§ **Prompt 1**
Condense the paragraph in the passage on writing systems that begins "Through the ages humans have developed" into a short bulleted list that keeps its main facts.

§ **Source text**
====================
1. Spoken And Written Expression In Human Culture
1.1 Expression In Writing
Through the ages humans have developed many forms of writing: systems for communicating relatively speciﬁc ideas through standardized and relatively permanent visible marks, conventionally ordered and interpreted. Many systems are based on close relations between written marks and speech sounds, conveyed through syllabic, consonantal or, most familiar to Western readers, alphabetic symbols (phonographic systems). Others, such as the Chinese and Aztek systems, use visual signs, sometimes pictorially based, to represent meanings rather than sounds (variously termed logographic, ideographic, and/or semasiographic systems); these allow communication across language boundaries, notably in the far-spread Chinese script. Some scholars include within writing pictographic systems such as American hobo signs or Native American pictorial records of events; others prefer narrower deﬁnitions like ‘visible speech.’ The classiﬁcations and boundaries of writing are thus not fully agreed, partly because most systems combine several principles and the relations between speech sounds and written signs are variable (see Boone and Mignolo 1994, Daniels and Bright 1996).
====================
§ **Dataset records**
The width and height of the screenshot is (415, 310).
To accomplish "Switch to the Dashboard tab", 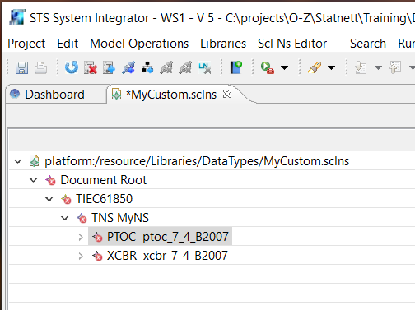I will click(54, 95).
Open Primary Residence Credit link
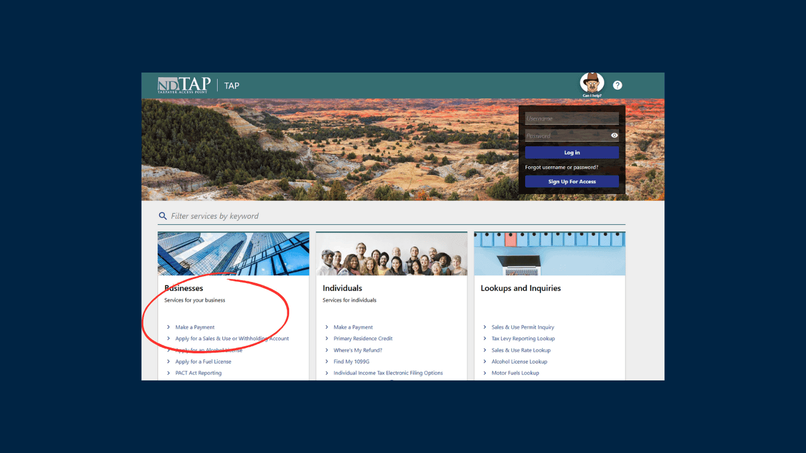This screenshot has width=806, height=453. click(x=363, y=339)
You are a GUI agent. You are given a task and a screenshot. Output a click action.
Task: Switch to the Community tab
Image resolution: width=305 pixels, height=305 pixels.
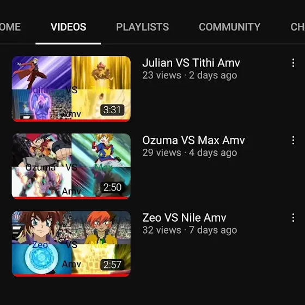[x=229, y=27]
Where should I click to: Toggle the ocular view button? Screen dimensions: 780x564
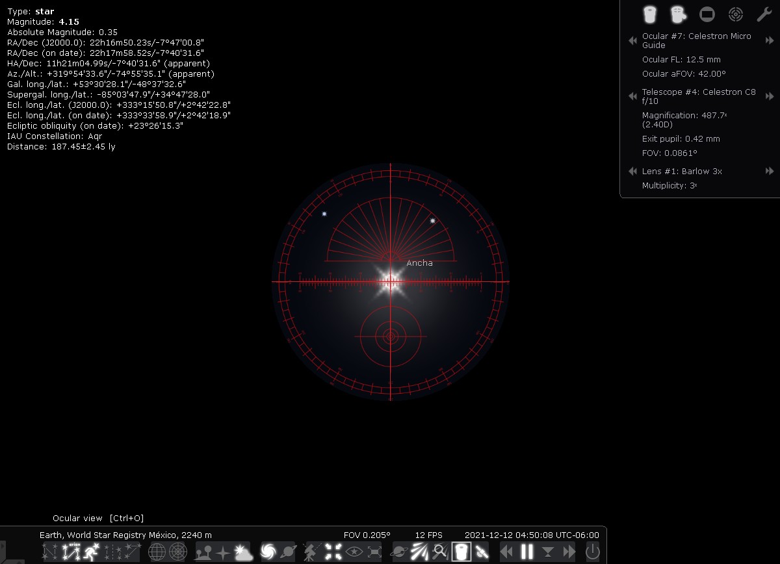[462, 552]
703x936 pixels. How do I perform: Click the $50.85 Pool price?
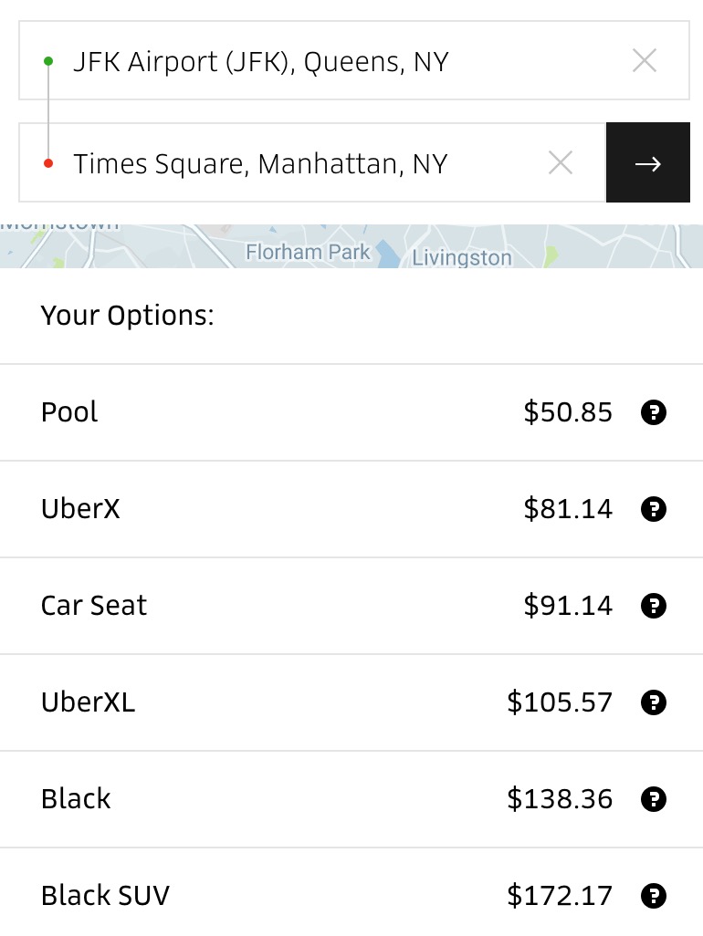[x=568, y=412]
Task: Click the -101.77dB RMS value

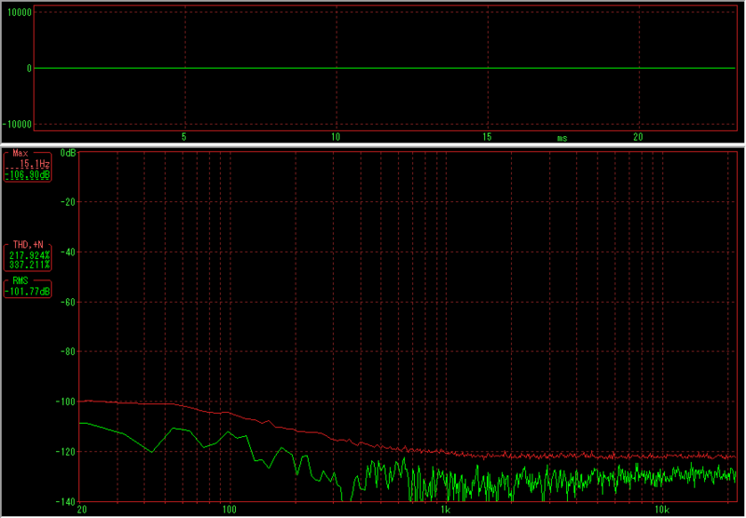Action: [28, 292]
====================
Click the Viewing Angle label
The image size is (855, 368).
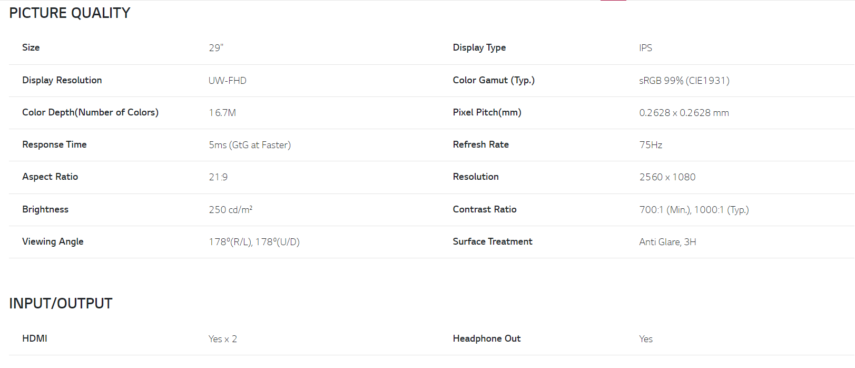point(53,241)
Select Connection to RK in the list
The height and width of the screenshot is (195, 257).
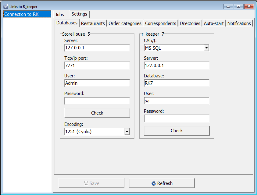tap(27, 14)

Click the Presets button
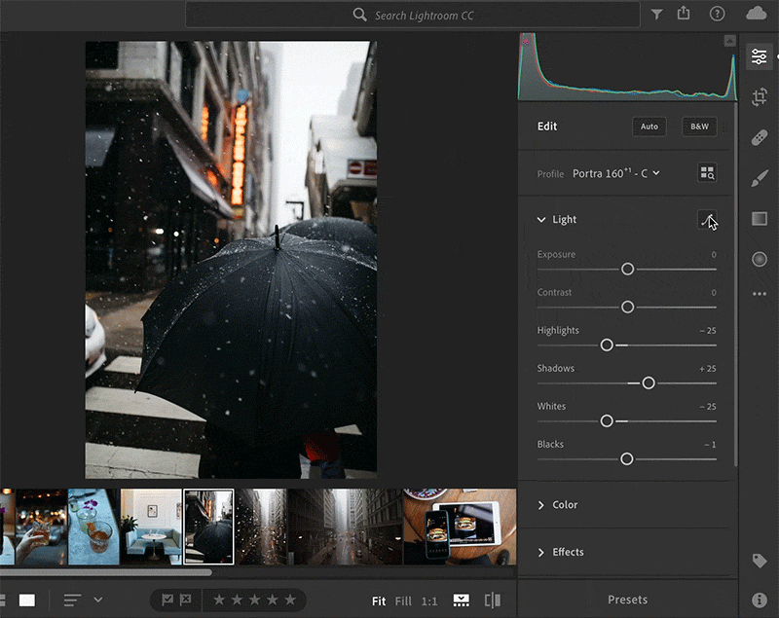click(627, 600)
====================
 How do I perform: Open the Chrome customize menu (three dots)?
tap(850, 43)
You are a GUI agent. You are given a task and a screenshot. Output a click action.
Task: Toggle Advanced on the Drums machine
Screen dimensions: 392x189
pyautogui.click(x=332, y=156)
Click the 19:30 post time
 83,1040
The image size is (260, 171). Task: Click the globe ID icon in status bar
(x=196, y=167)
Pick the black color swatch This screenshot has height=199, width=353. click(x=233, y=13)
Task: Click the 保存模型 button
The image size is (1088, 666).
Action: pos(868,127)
====================
§ **Prompt 2**
Return the lines of the entries from the line with "Select Connection to RK in the list" up to and including the line with "click(627, 600)", omitting the pictures.

§ **Worked answer 1**
- Writing: systems that communicate fairly specific ideas through standardized, relatively permanent visible marks, ordered and read by convention.
- Phonographic systems tie marks to speech sounds through syllabic, consonantal, or alphabetic symbols.
- Logographic, ideographic, or semasiographic systems, such as the Chinese and Aztek systems, use visual signs, sometimes pictorial, to represent meanings rather than sounds. This lets them cross language boundaries, notably in the widespread Chinese script.
- Some scholars count pictographic systems as writing, such as American hobo signs or Native American pictorial records of events. Others prefer narrower definitions like "visible speech."
- The classifications and boundaries of writing are not fully agreed. Most systems mix several principles, and the links between speech sounds and written signs vary (Boone and Mignolo 1994, Daniels and Bright 1996).

§ **Worked answer 2**
Select Connection to RK in the list
The height and width of the screenshot is (195, 257).
tap(27, 14)

Click the Presets button
click(627, 600)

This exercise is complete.